### PROBLEM
Return only this: the line with "You are a computer-use" and all the lines that follow it below, through the final one, exactly as they are.

◇ ◇ ◇

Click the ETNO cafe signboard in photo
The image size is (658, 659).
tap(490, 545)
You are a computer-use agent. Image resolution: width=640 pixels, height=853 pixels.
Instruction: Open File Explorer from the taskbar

◇ ◇ ◇

### SOLUTION
You are a computer-use agent. Image resolution: width=640 pixels, height=853 pixels.
Instruction: Open File Explorer from the taskbar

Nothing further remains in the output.